Management must be aggressive and includes:
Antibiotics to cover typical (e.g., S. pneumoniae) and atypical (e.g., Mycoplasma, Chlamydia) pathogens.
Supplemental oxygen to maintain saturation >92%.
Transfusion therapy: Simple transfusion is used for mild cases, but exchange transfusion is indicated for severe disease, respiratory distress, or rapidly progressive infiltrates to reduce the HbS percentage to <30%.
Answer choice A: Administration of intravenous corticosteroids, is incorrect. While steroids may reduce the duration of the hospital stay, they are generally avoided in patients with sickle cell disease because they are associated with a high rate of rebound vaso-occlusive crisis and readmission.

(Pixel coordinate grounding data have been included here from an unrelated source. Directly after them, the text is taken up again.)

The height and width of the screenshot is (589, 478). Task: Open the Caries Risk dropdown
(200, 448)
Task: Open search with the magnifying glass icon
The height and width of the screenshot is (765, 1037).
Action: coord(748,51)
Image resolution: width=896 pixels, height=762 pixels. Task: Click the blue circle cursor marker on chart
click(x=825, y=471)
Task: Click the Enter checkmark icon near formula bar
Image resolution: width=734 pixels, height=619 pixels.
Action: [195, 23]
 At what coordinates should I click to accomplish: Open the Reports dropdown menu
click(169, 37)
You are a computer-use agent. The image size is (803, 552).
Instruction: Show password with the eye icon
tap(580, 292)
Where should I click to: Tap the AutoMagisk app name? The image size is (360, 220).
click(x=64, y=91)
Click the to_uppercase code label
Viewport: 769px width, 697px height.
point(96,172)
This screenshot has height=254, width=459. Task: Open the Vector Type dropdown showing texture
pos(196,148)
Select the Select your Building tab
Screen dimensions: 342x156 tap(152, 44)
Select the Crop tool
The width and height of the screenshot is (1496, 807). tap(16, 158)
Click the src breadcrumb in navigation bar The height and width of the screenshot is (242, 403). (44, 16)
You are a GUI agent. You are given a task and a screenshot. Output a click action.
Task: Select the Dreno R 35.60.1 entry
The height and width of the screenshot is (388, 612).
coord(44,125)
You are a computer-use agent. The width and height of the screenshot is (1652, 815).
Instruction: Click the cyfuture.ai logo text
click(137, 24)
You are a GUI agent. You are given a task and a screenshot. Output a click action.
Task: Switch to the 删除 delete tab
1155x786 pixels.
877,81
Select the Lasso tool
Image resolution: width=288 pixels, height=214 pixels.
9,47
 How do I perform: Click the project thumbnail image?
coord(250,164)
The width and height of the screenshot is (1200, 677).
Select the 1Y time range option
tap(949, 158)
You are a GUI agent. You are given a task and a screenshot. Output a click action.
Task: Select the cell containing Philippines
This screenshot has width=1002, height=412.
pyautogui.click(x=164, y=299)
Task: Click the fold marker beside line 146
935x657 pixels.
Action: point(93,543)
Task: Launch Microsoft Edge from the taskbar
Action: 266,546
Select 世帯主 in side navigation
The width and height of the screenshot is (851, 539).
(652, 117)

Answer choice C: Discharge with oral amoxicillin-clavulanate, is incorrect. ACS is a medical emergency with high mortality. Management requires inpatient stabilization, intensive monitoring, and parenteral therapy.
Answer choice D: Immediate anticoagulation with heparin, is incorrect. While pulmonary embolism can mimic ACS, the primary issue is vaso-occlusion due to sickled cells and inflammation, not a traditional thrombus. Anticoagulation is not a standard treatment for ACS unless a pulmonary embolism is definitively proven.
Answer choice E: Intravenous fluid bolus of 2 liters of normal saline, is incorrect. Aggressive fluid resuscitation is dangerous in ACS. These patients are at high risk for pulmonary edema and volume overload, which can worsen respiratory failure. Hydration should be cautious and typically kept at no more than maintenance levels.
Key Learning Point
Acute chest syndrome is the leading cause of death in adults with sickle cell disease. It is diagnosed by a new pulmonary infiltrate plus clinical symptoms, including fever, hypoxia, or chest pain. Treatment involves broad-spectrum antibiotics including a macrolide, pain control, incentive spirometry, and transfusion therapy (simple or exchange) to improve oxygen delivery and reduce the concentration of HbS.